Caere - (ant. geogr.), stad in Z. Etrurië, oorspr. Agylla; toevluchtsoord der Vestaalsche maagden en der sacra tijdens den inval der Galliërs (ca. 400 v. Chr.). Met de inwoners, de Caérites, werd na den oorlog een verbond van gastvriendschap, hospitium, gesloten.
In 353 v. Chr. vielen de Caerites van Rome af. Na hun onderwerping verloren zij hun politieke zelfstandigheid; zij stonden buiten de tribus, waren van het actief en passief kiesrecht verstoken (cives sine suffragio) en dus zonder invloed op de staatszaken. Caere was de eerste staat, die in zulk een verhouding tot Rome kwam. De uitdrukking: in tabu1as Caeritum (of: in Caerites) referri beteekende: opgenomen worden op de lijsten der Caerites en was synoniem met → aerarius worden. “Davids”.
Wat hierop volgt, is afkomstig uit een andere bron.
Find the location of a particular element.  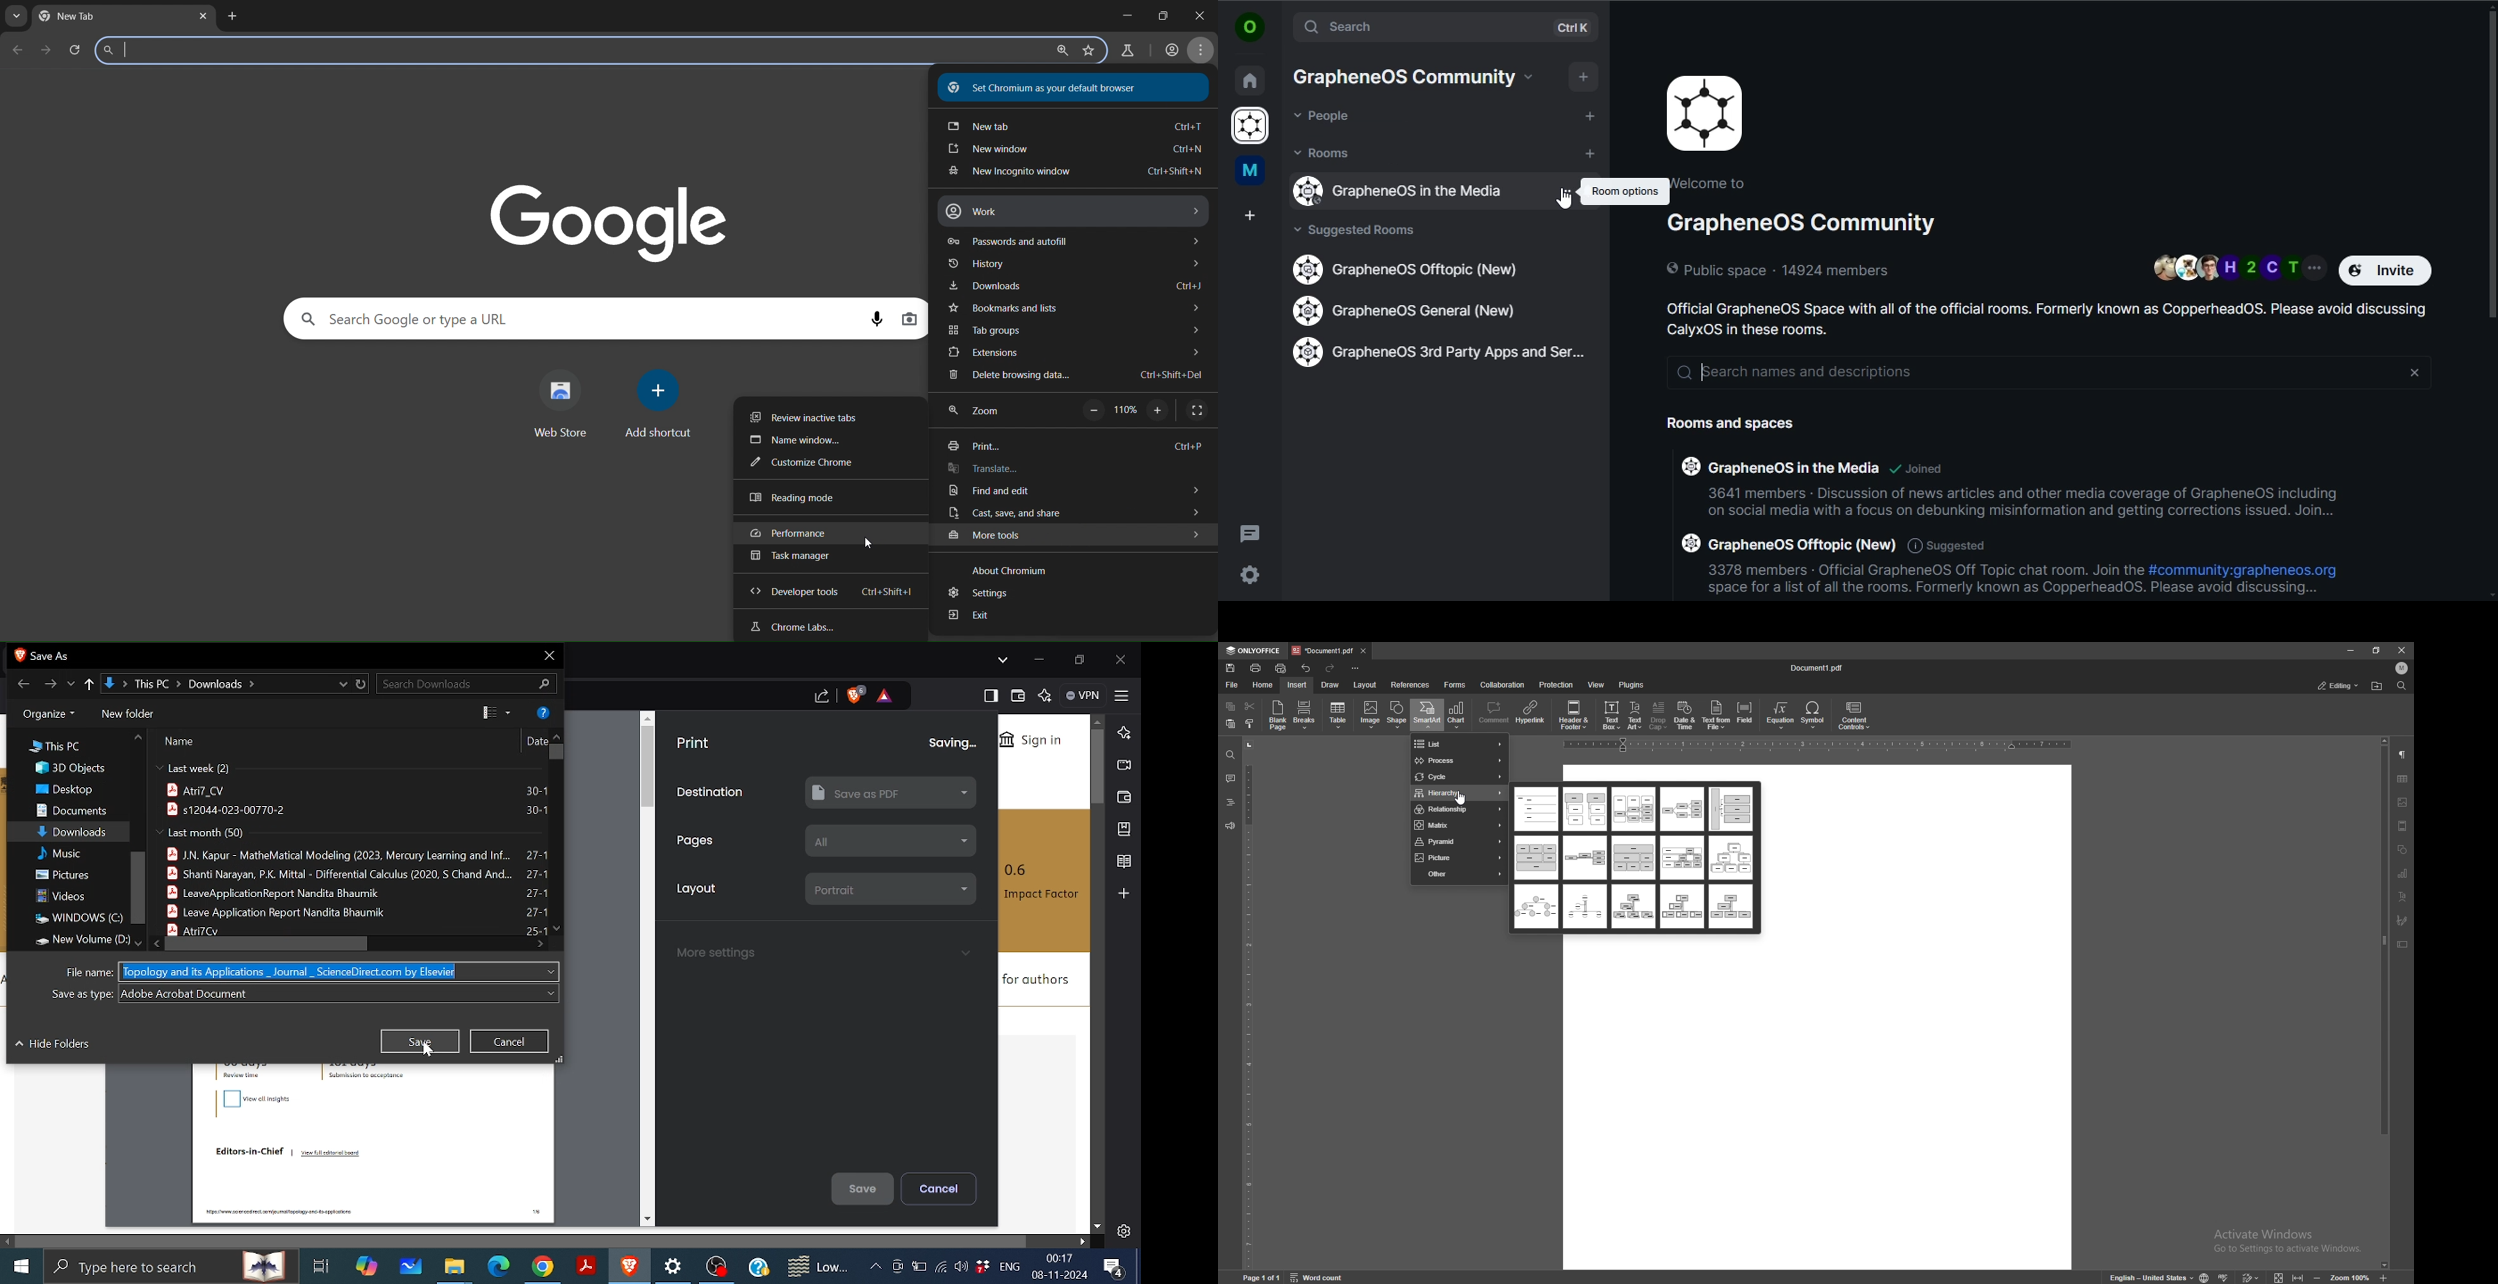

Behalve het theater met inscripties en keizerstandbeelden is er van de oude bouwruïnen weinig over. Kostbare vindplaatsen vormen echter de necropolen: ten N.W. van de stad o.a. het rotsgraf van de Tarchna-Tarquinii; zij leveren merkwaardige architectonische en decoratieve details; interessante reliëfs bijv. in de Grotta dei Bassirilievi; het voornaamste graf, het zgn. Regolini-Gelassigraf (aldus genoemd naar de ontdekkers), ligt ten Z.W. van de stad: een langwerpige rotskamer met pleisterwerk, waarin o.a. zilveren bekers met reliëfwerk en gouden sieraden werden gevonden.
Lit.: Randall Mac Iver, Villanovans and Early Etruscans (1924); Studi Etrusci (1927); P. Ducati, Etruria antica (1925). “W. Vermeulen”.